For 15 or more years I’ve been running in person (and more recently online) conferences for developers, designers, and other professionals in the web and digital space.
Conferences are essentially the opposite of slow–for audiences and organisers, for partners and speakers. From early morning to late at night days are crammed with coffee and catering, presentations, receptions and post reception sessions. Exhibitors race to connect with as many attendees as possible. People leave exhausted, maybe even having acquired some sort of illness, though hopefully also more educated, more energised and excited for their career and work as well.
With the switch to online conferences things only seem, if anything, to have become worse. 24 hour conferences, hundreds of speakers spread out over multiple back to back days. Speakers up at all hours to deliver a live presentation to the other side of the world. Attendees up at all hours to hear a speaker deliver a presentation live. Speakers delivering the same presentation live several times across 24 hours to reach as many people as possible.
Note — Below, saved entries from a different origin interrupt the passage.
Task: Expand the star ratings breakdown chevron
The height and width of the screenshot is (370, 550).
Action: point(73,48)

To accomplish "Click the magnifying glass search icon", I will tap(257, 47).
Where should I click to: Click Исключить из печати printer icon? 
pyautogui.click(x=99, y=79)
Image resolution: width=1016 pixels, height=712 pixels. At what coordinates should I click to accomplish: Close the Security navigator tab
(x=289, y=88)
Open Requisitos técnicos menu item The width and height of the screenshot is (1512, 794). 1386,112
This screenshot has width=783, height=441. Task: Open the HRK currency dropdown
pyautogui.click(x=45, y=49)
It’s almost as bad as Phil Collins taking Concorde from the UK to the US so that he could appear at the Live Aid concert on both continents on the same day (bet that helped feed the world).
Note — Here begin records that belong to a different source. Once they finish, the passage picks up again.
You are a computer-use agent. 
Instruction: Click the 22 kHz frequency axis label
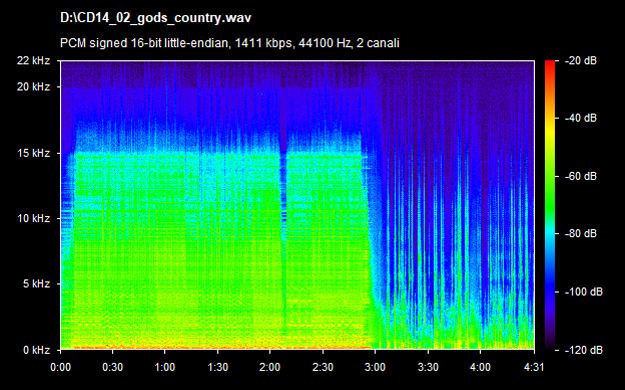tap(33, 61)
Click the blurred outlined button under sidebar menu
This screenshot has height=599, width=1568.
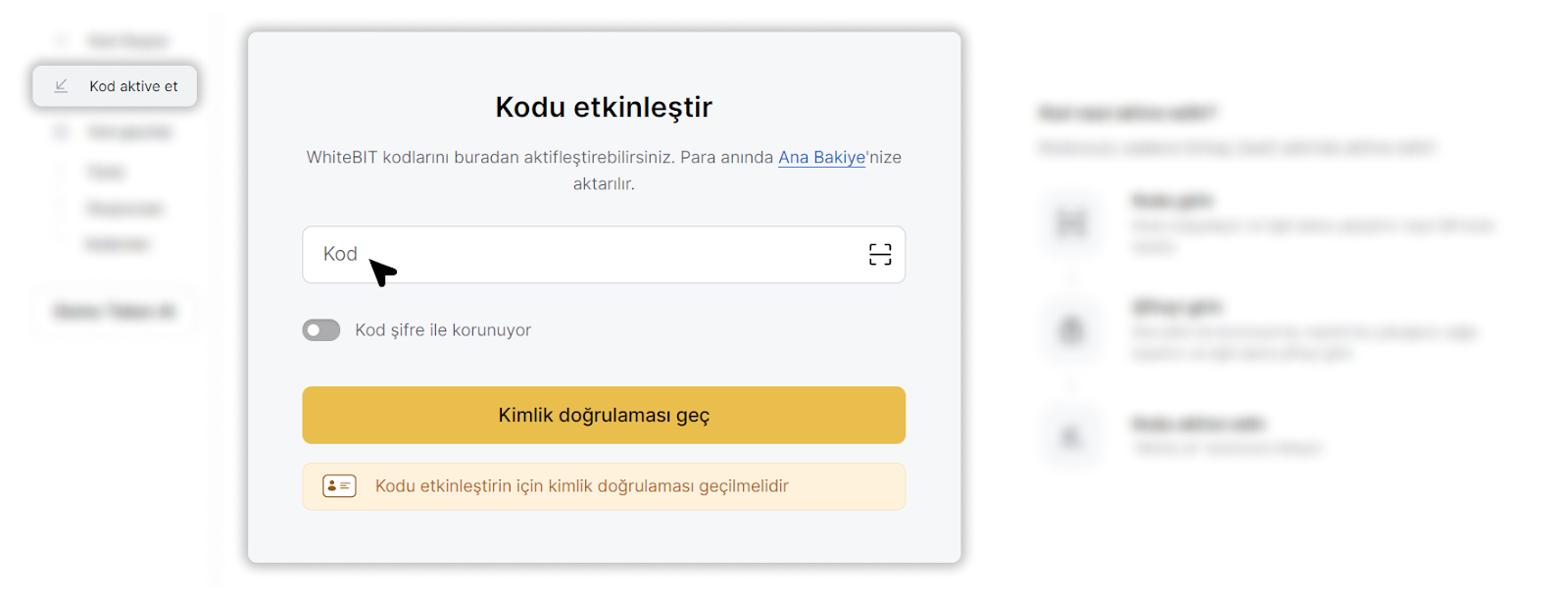pos(115,312)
But with our online conferences in 2020 at Web Directions we tried to do something a little different–to slow things down. To spread a conference over several weeks. To make each session shorter, and make presentations shorter as well. To give attendees and speakers time to reflect, and converse.
And it occurred to me that what we were stumbling toward was perhaps something you might call a Slow Conference.
The Slow Movement
I lived in Italy in the early 1990s, and remember Cucina Lenta as being a bit of a thing. Which is somewhat ironic as one of the things that very much caught my attention living in Italy was how important really enjoying a meal, savouring it, taking your time, was. Even there humble Pizza, or a Sunday evening meal at the local trattoria. Compared to the Anglo Australia culture of my upbringing, Italian eating seemed already very much slow eating.
The Slow Movement saw its hey day in the early 2000s, with the publication of Carl Honoré’s In Praise of Slow in 2004, ironically written before the rise of the smart phone and our even more accelerated, always-on culture (he still uses the term “Web Surfing” something I’ve not heard in a decade or more and even unironically refers to “yuppies” at one point–ask your grand parents what they were).
Like so many idea-driven books, the topic proves rather malleable, and beaten out at times into rather thin sheets, but it does explore various movements, organisations, philosophies and approaches to slowing down, and finding “il giusto tempo“–the right time–for things.
Many of the ideas and practices associated with the slow movement, and in particular its most successful strain Slow Food have since crept into every day life. The rise of 3rd wave coffee, pickling (ok that was more of a short term thing), home made hams, salamis and bacons, the rise of American style BBQ globally, craft beer, artisanal cheeses, farmers markets, are all associated with a movement that started with a revolt against fast food.
But what does this have to do with running conferences?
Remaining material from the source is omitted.